(Collected data)
╭──
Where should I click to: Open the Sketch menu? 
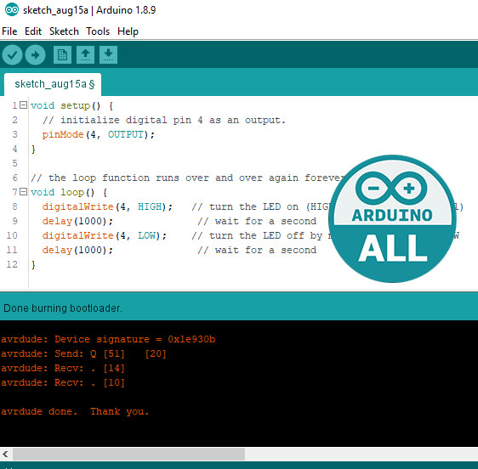point(64,31)
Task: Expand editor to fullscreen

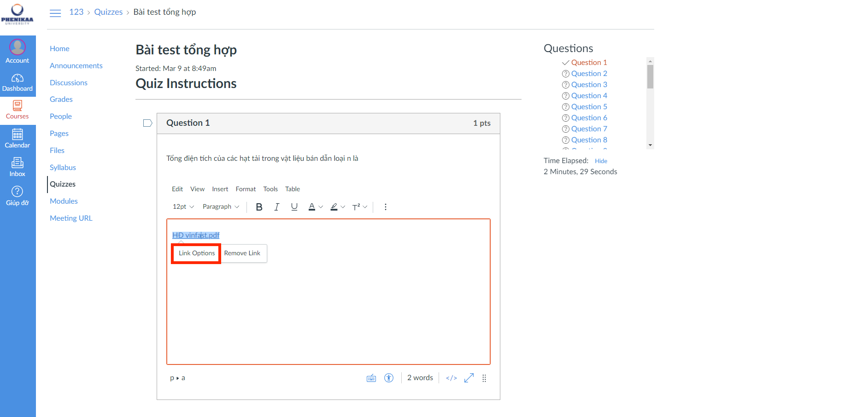Action: click(469, 378)
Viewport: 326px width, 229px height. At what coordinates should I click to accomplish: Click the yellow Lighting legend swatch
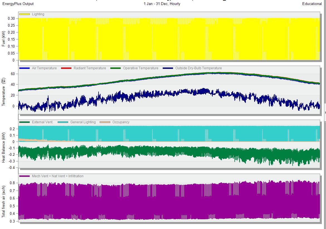pos(24,14)
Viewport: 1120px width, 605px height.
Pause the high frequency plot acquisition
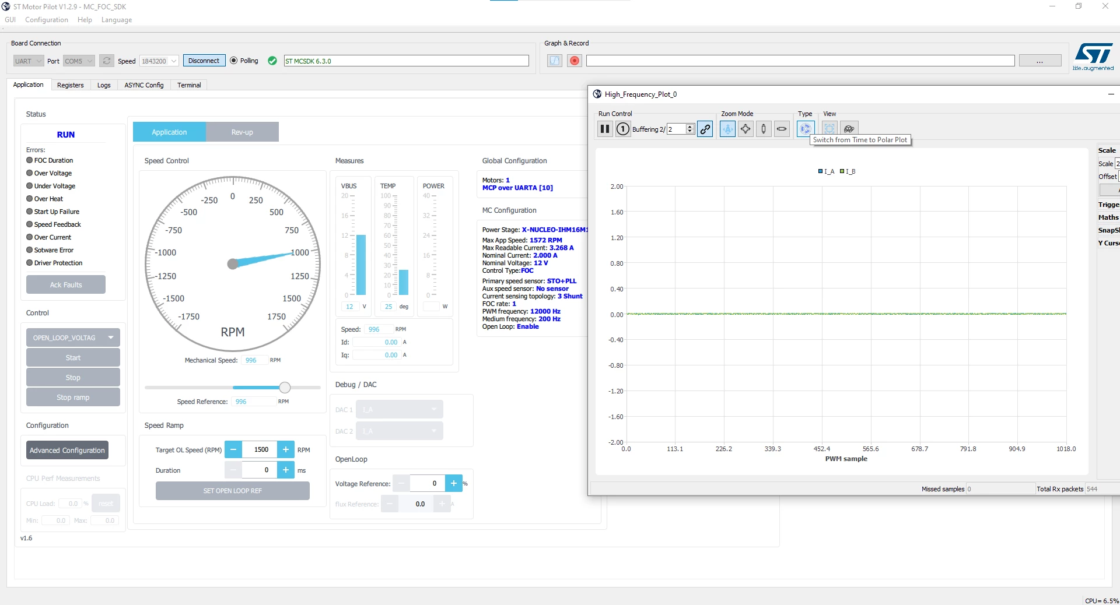point(605,129)
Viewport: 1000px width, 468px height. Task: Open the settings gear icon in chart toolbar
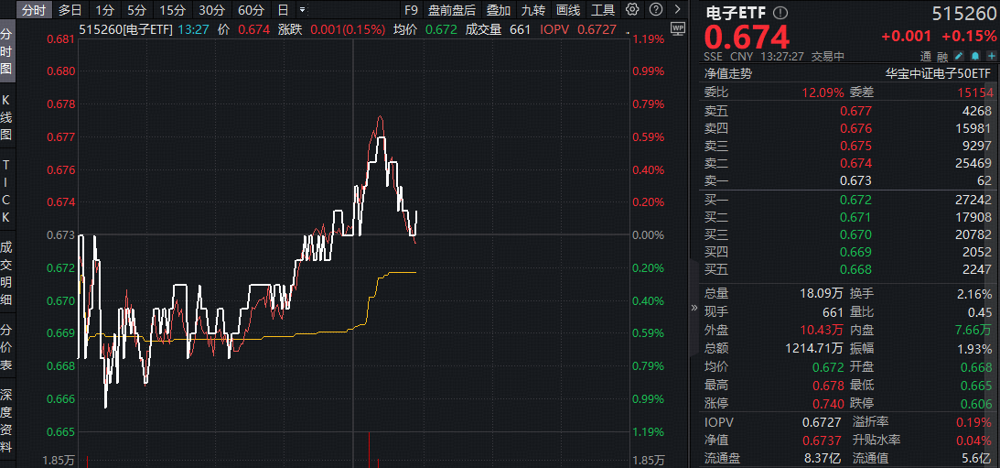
╰──
**Task**
The lines from the one that contains "Task: Expand editor to fullscreen" through the end of the data, repeated exactly and with no pictures, make up the whole answer.

**Task response**
Task: Expand editor to fullscreen

Action: click(469, 378)
Viewport: 326px width, 229px height. At what coordinates should I click to accomplish: Click the yellow Lighting legend swatch
pos(24,14)
Viewport: 1120px width, 605px height.
Pause the high frequency plot acquisition
point(605,129)
Viewport: 1000px width, 468px height. Task: Open the settings gear icon in chart toolbar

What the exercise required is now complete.